GIVEN DATA
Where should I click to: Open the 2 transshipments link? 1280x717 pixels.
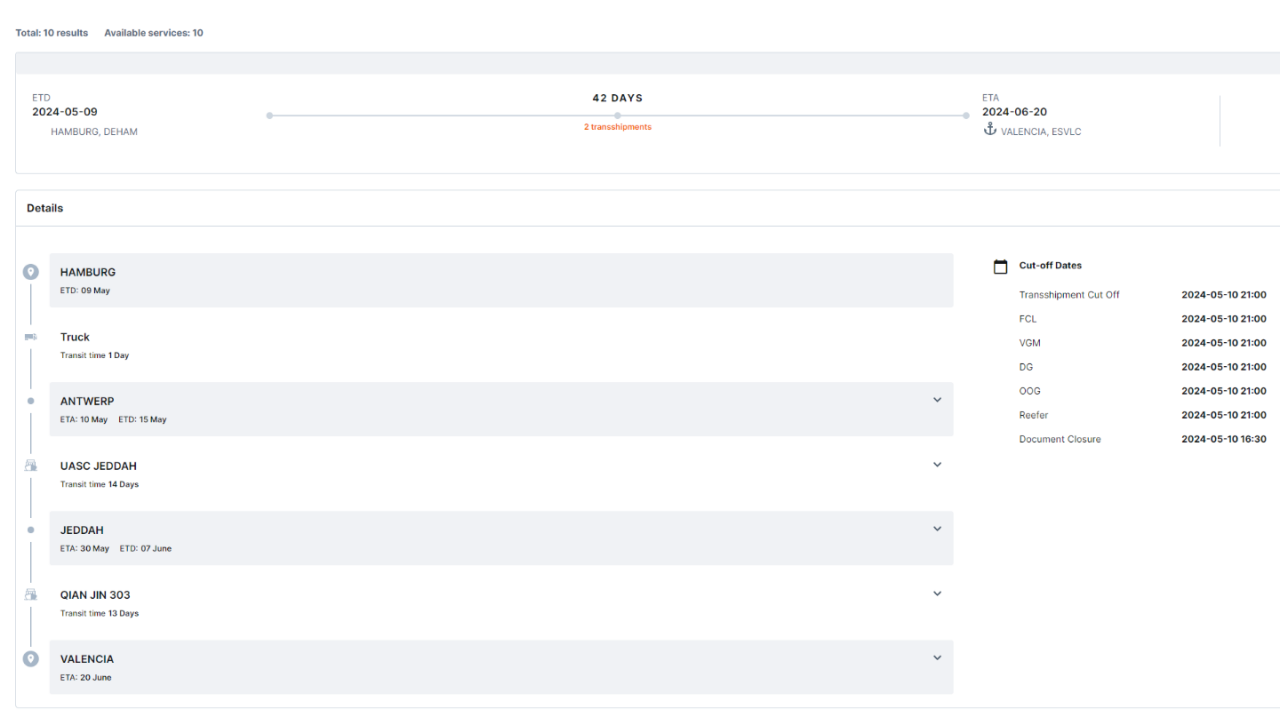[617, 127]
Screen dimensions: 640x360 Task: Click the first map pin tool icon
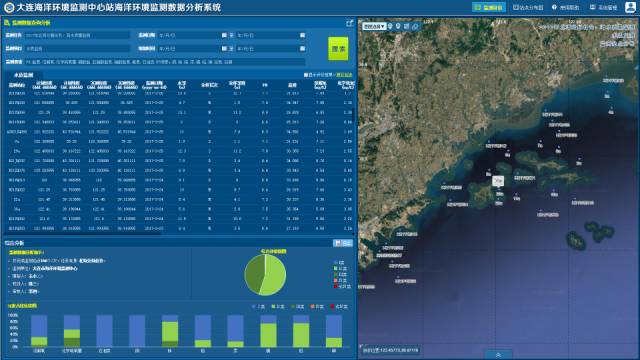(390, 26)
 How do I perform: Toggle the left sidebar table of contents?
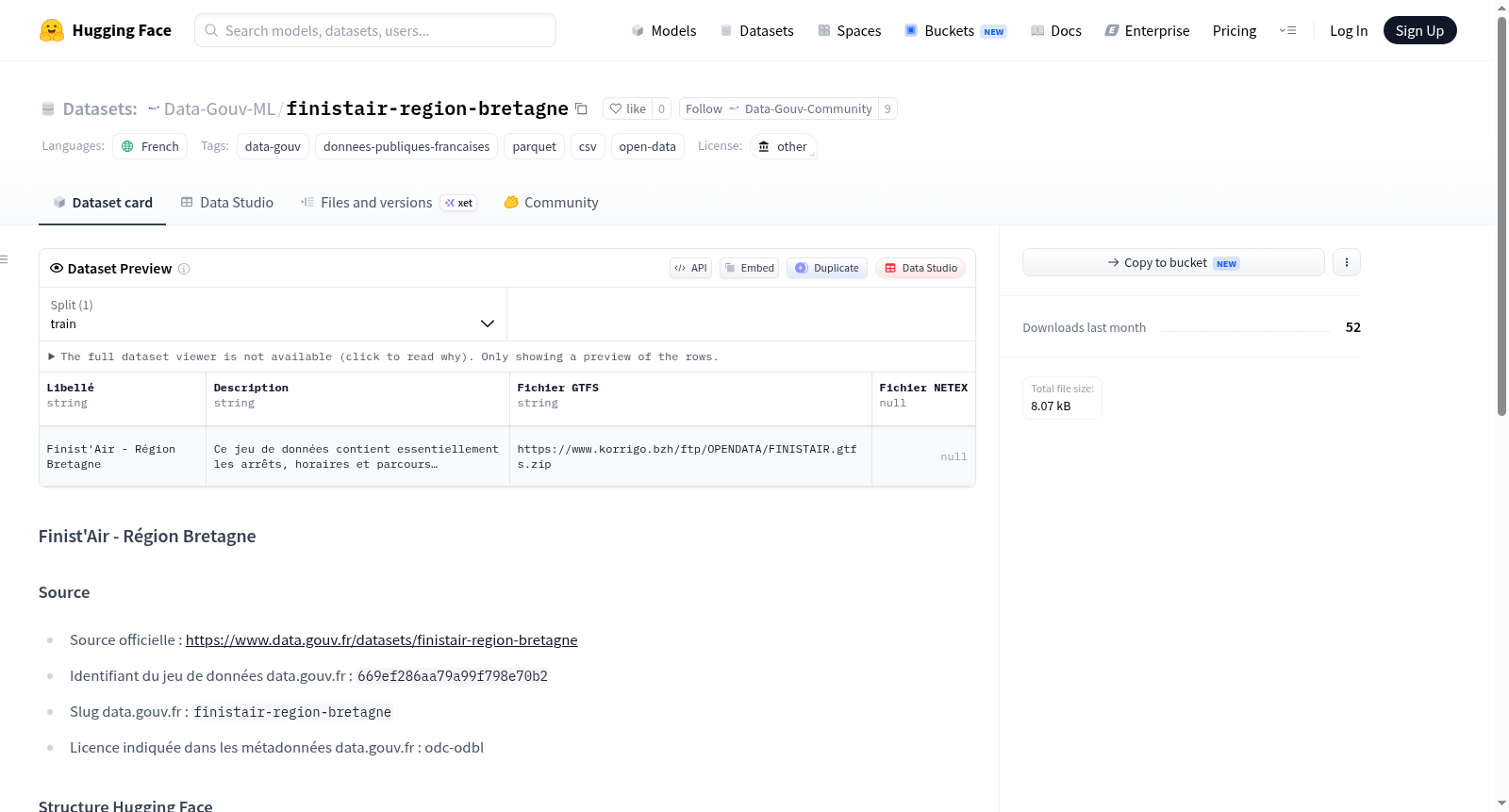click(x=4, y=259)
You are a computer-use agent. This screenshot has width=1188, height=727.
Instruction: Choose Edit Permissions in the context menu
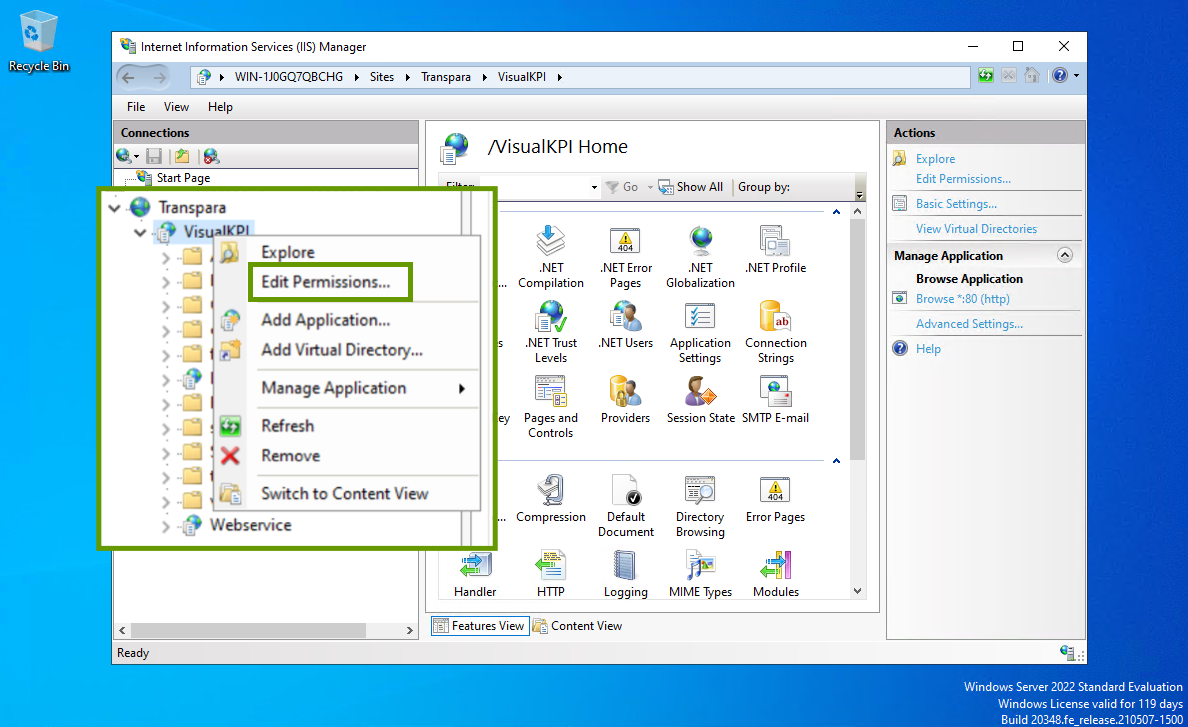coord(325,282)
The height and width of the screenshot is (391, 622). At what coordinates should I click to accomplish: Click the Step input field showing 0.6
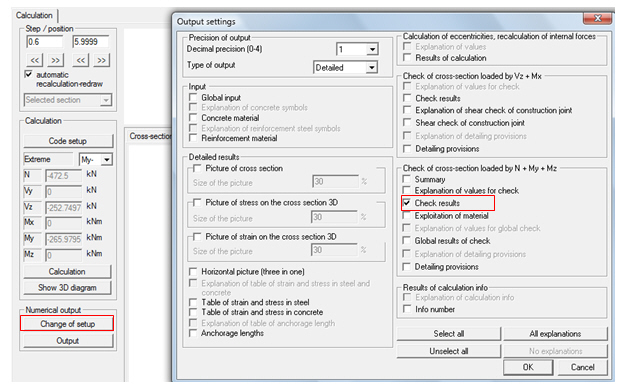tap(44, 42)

YOUR GOAL
Copy the line showing "Screen dimensions: 640x360" exactly, along with each line after it through the end of the material above. Pictures stay out.

FINISHED EXERCISE
Screen dimensions: 640x360 Task: Click the first map pin tool icon
(390, 26)
 How do I perform: Toggle the left sidebar table of contents?
click(x=4, y=259)
You are a computer-use agent. This screenshot has width=1188, height=727.
Instruction: Choose Edit Permissions in the context menu
coord(325,282)
The height and width of the screenshot is (391, 622). At what coordinates should I click to accomplish: Click the Step input field showing 0.6
tap(44, 42)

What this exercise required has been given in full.